The mandatory informal dispute settlement procedure

If the manufacturer has established a qualifying procedure under § 59.1-207.15 (typically BBB Auto Line meeting 16 C.F.R. Part 703), the consumer must use it before filing suit. See manufacturer arbitration article.

What you can recover

  • Refund — purchase price plus Virginia Motor Vehicle Sales and Use Tax plus collateral charges, minus reasonable use deduction.
  • Replacement — comparable new vehicle.
  • Mandatory attorney fees under Va. Code § 59.1-207.14.
  • Reimbursement of incidental damages.

§ 59.1-207.14 mandatory attorney-fee shifting

Va. Code § 59.1-207.14 provides:

If the manufacturer fails to comply with the provisions of this chapter, the court shall award reasonable attorney’s fees, expert witness fees, and court costs to the prevailing consumer.

This is mandatory language — courts must award fees to the prevailing consumer. The expert-witness fees provision is also distinctive — matching New Jersey’s § 56:12-32 in covering expert costs.

Virginia joins California § 1794(d), North Carolina § 20-351.8(3), Ohio § 1345.75, Pennsylvania § 1958, New York § 198-a(l), and New Jersey § 56:12-32 in having statutory mandatory fee-shifting in the lemon law itself.

Court action

Virginia Lemon Law cases are pursued in Virginia Circuit Court. Magnuson-Moss provides concurrent federal-court jurisdiction (Eastern District of Virginia — including the “Rocket Docket” Alexandria division — or Western District of Virginia) for cases over $50K.
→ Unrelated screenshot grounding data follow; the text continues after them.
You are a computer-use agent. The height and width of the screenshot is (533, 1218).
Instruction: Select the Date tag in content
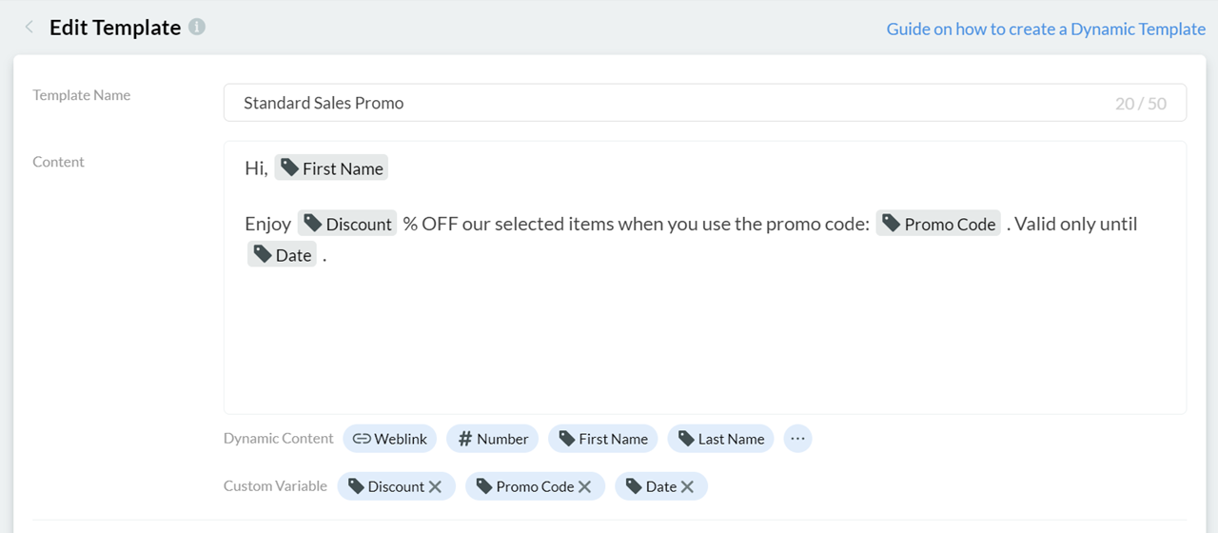pos(283,254)
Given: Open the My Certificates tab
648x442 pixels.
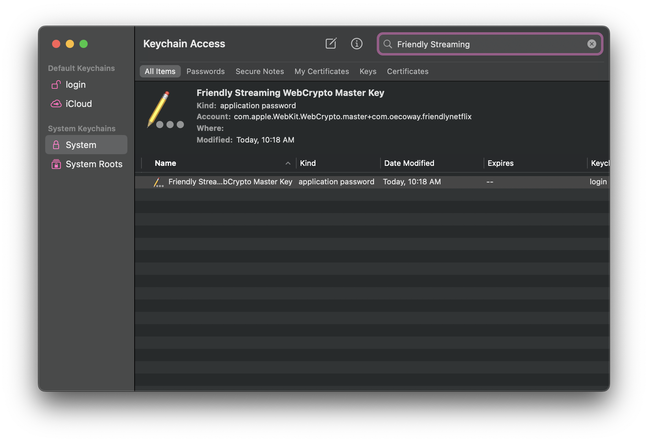Looking at the screenshot, I should click(x=322, y=71).
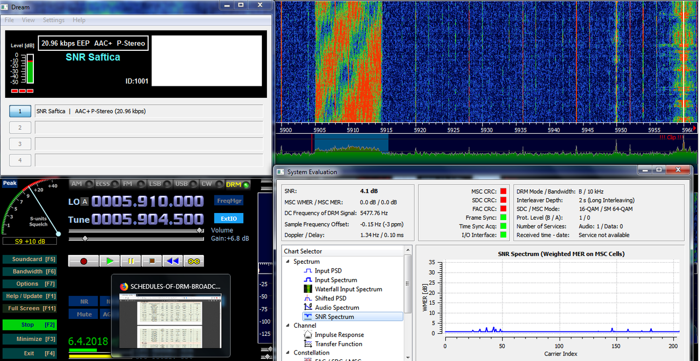Open the Impulse Response chart

[339, 335]
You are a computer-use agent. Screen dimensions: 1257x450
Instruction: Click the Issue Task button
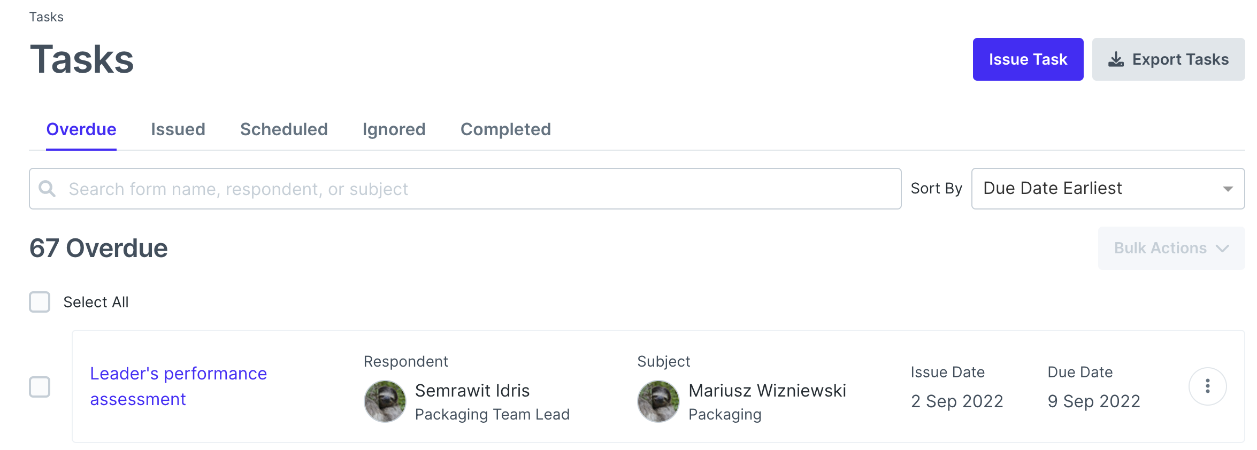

How Virginia compares to other states

StateEnforcementRights PeriodSafety-defect attemptsSame-defect attemptsOOS thresholdStatutory attorney fees in lemon lawState consumer-protection act
VirginiaCourt (after BBB if mandatory)18 mo (no mileage cap)1 attempt330 daysMandatory + expert feesVCPA (treble, willful)
NJDCA arb OR court24 mo/24K mi3320 calendar daysMandatory + expert feesCFA (auto treble)
NCCourt (after BBB if mandatory)24 mo/24K mi4420 business daysMandatoryUDTPA (auto treble)
GeorgiaState arb OR court24 mo/24K mi1330 daysDiscretionaryFBPA (treble)
OhioCourt12 mo/18K mi3330 daysMandatoryCSPA (treble)
CaliforniaCourt4-yr SOL2 (varies)2 (varies)30 daysMandatoryNone equivalent
TexasTxDMV24 mo/24K mi4430 daysNoDTPA (treble)
FloridaMfr arb → NMVA24 months3330 daysNoFDUTPA
New YorkCourt OR AG arb2 yr/18K mi4430 daysMandatory§ 349 (3×)
IllinoisCourt12 mo/12K mi4430 daysNoICFA (treble)
PennsylvaniaCourt OR AG arb12 mo/12K mi33variesMandatoryUTPCPL (treble)
MichiganCourt (after IDS if mandatory)1 yr4430 daysDiscretionaryMCPA (narrowed)

Bottom line

Virginia’s Lemon Law combines an 18-month window with no mileage cap, a distinctive single-attempt rule for serious safety defects, and mandatory attorney fees + expert-witness fees under § 59.1-207.14. Add the VCPA’s treble damages for willful violations plus the E.D. Va. “Rocket Docket” for fast federal Magnuson-Moss resolution, and Virginia is solidly consumer-favorable.